Talks by Laure Teysset and Reini Luco

Laure Teysset
TErBio : Epigénétique transgénérationnelle et biologie des petits ARN - Clément Carré and Laure Teysset’ team, IBPS

Title:
Study of unconventional genes producing small RNAs involved in Transposable Element silencing

Abstract:

Reini Luco
Chromatin & RNA splicing team, Institut Curie (UMR3348-U1368)

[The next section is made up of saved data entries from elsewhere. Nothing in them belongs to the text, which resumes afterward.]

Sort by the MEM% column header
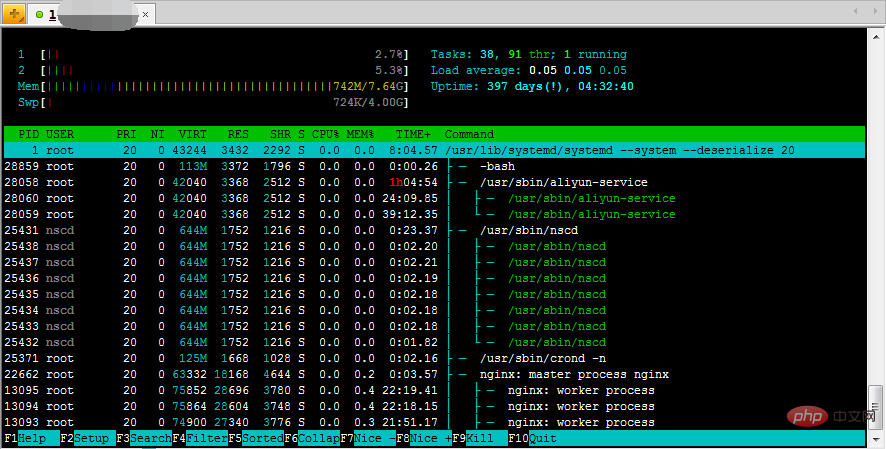The height and width of the screenshot is (449, 886). click(360, 134)
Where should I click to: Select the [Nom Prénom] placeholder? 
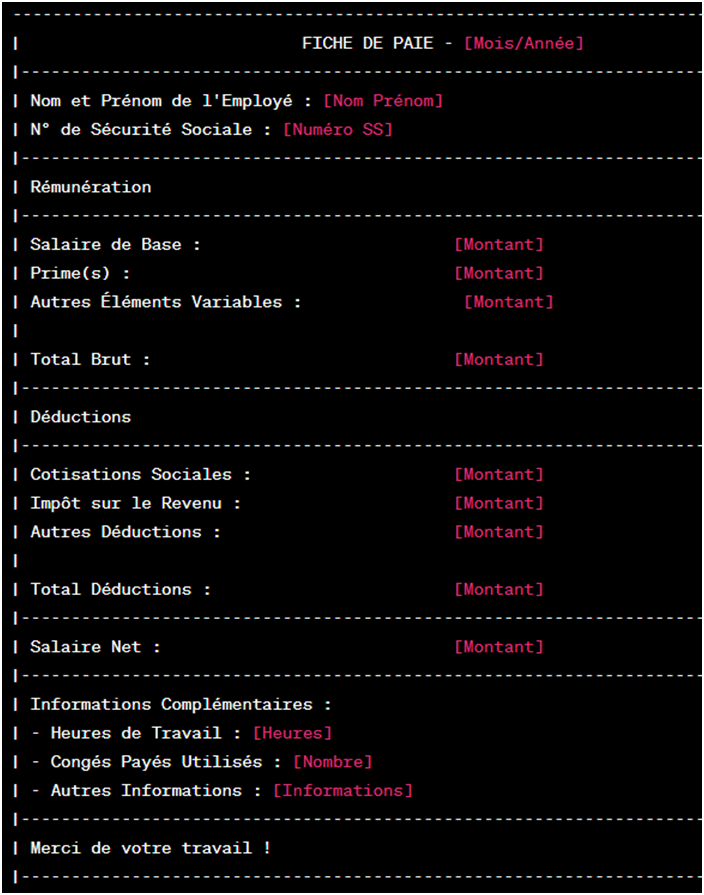tap(383, 101)
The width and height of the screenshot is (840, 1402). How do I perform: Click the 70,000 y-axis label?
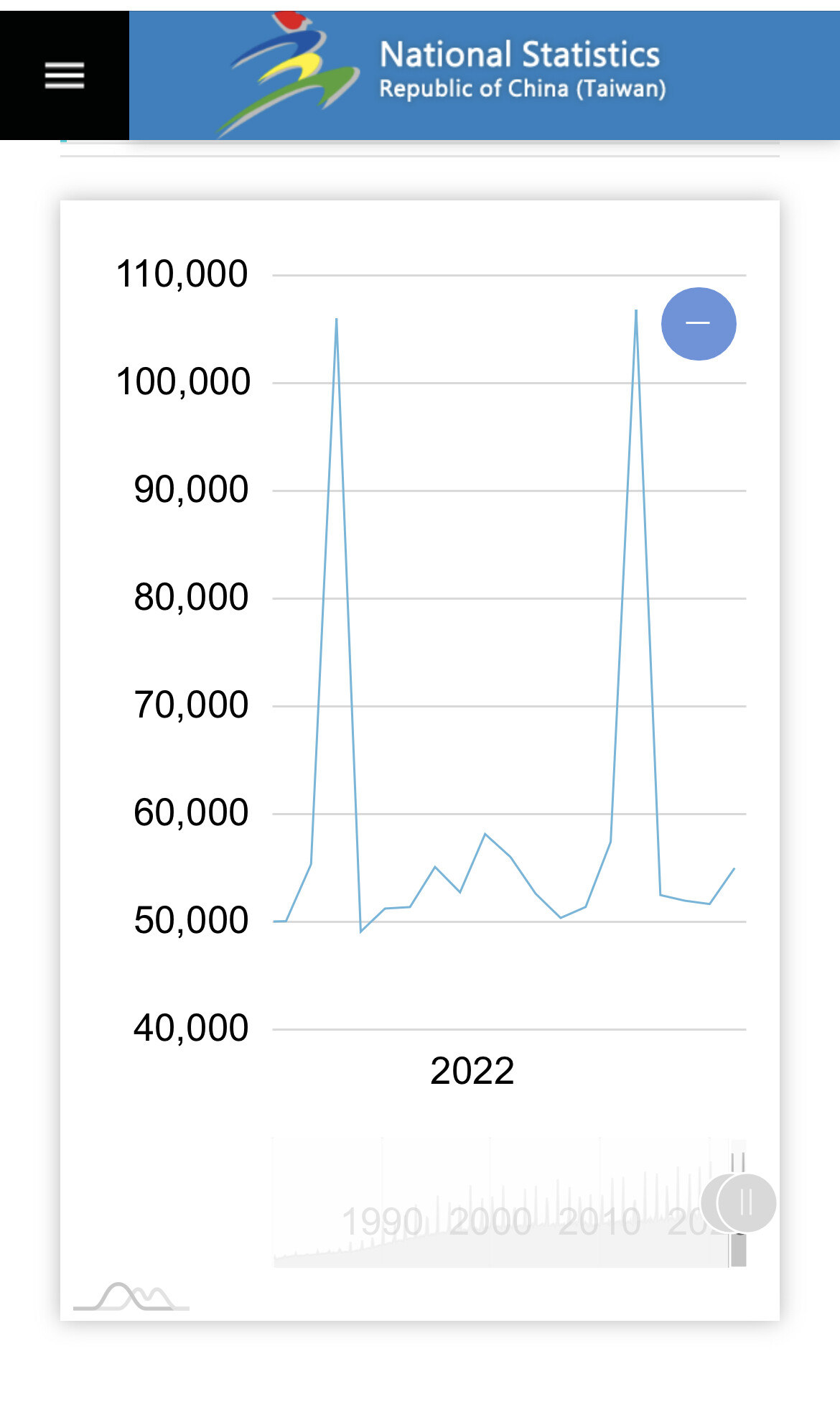tap(191, 705)
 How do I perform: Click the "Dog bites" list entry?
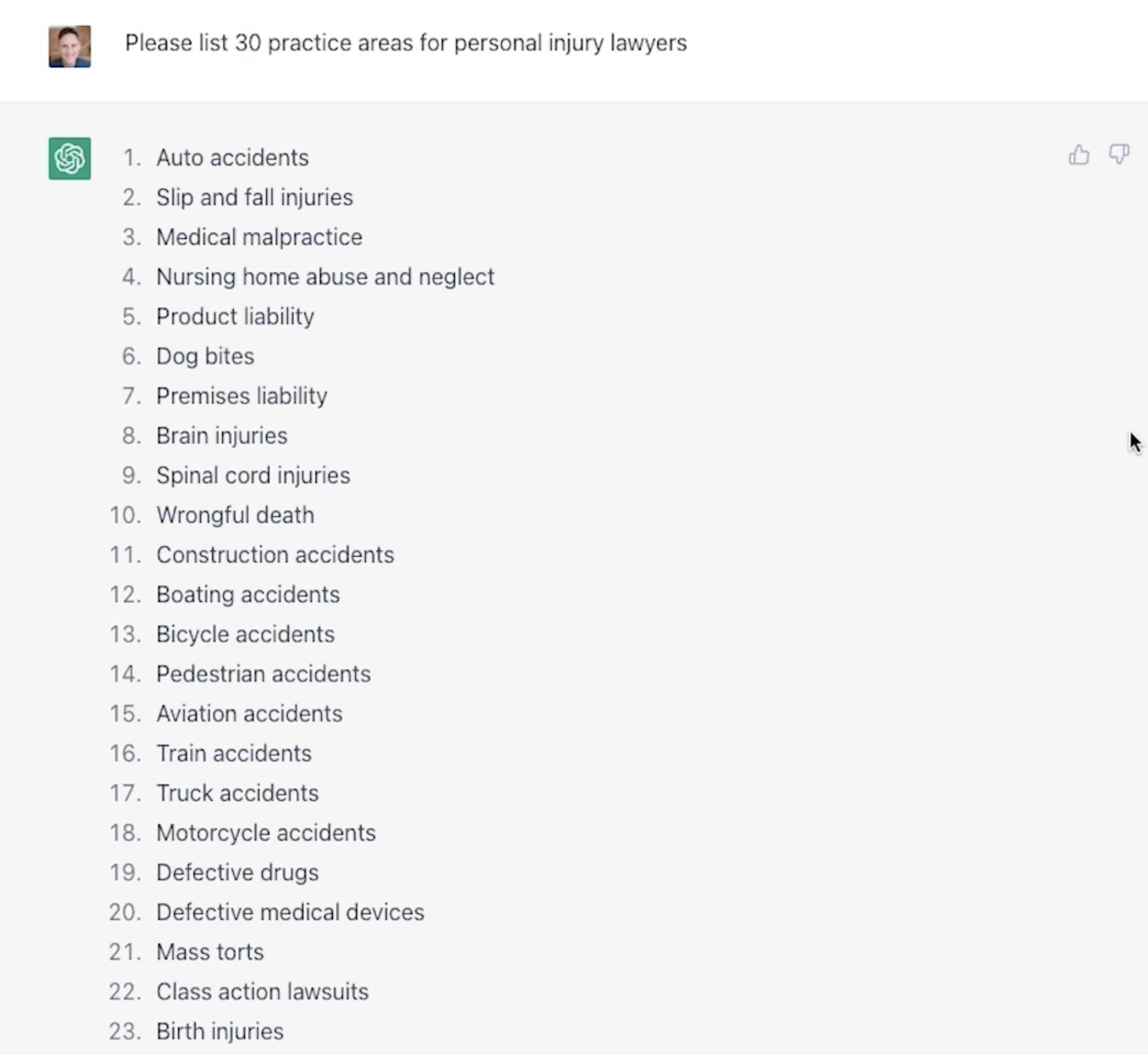205,356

Title: A THREE-DIMENSIONAL SPLICING ORGANIZATION IMPORTANT FOR CELL INVASIVENESS.

Abstract:
Metastasis and treatment resistance remain the main causes of cancer-related mortality. A major challenge is to target aggressive cells early enough before their plasticity enables adaptation through EMT reprogramming. In this context, the key issue is not only which genes are expressed, but also how they are processed into different isoforms. Alternative splicing can rapidly rewire protein function without major transcriptional changes and has emerged as a critical regulatory layer in EMT and cancer progression. Indeed, splicing signatures often outperform gene-expression patterns in identifying poor-prognosis cancers, suggesting that isoform regulation may better capture the functional adaptations underlying aggressiveness. Yet it remains unclear how transcriptional and splicing programs are activated so rapidly and in a coordinated manner during EMT. We have previously shown that chromatin is a major regulator of splicing dynamics. Using CRISPR–dCas9 epigenome editing, we demonstrated that exon-localized chromatin marks can drive EMT-associated splicing switches by modulating recruitment of the splicing factor PTBP1 to pre-mRNA. Using an adapted CRISPR genomic screen and antibody-based proximity labeling approaches, we now propose that invasive reprogramming depends on a dynamic 3D chromatin organization that coordinates transcriptional and splicing regulation through specialized hubs. Distrubing these hubs could be an innovative strategy to target metastasis at its source.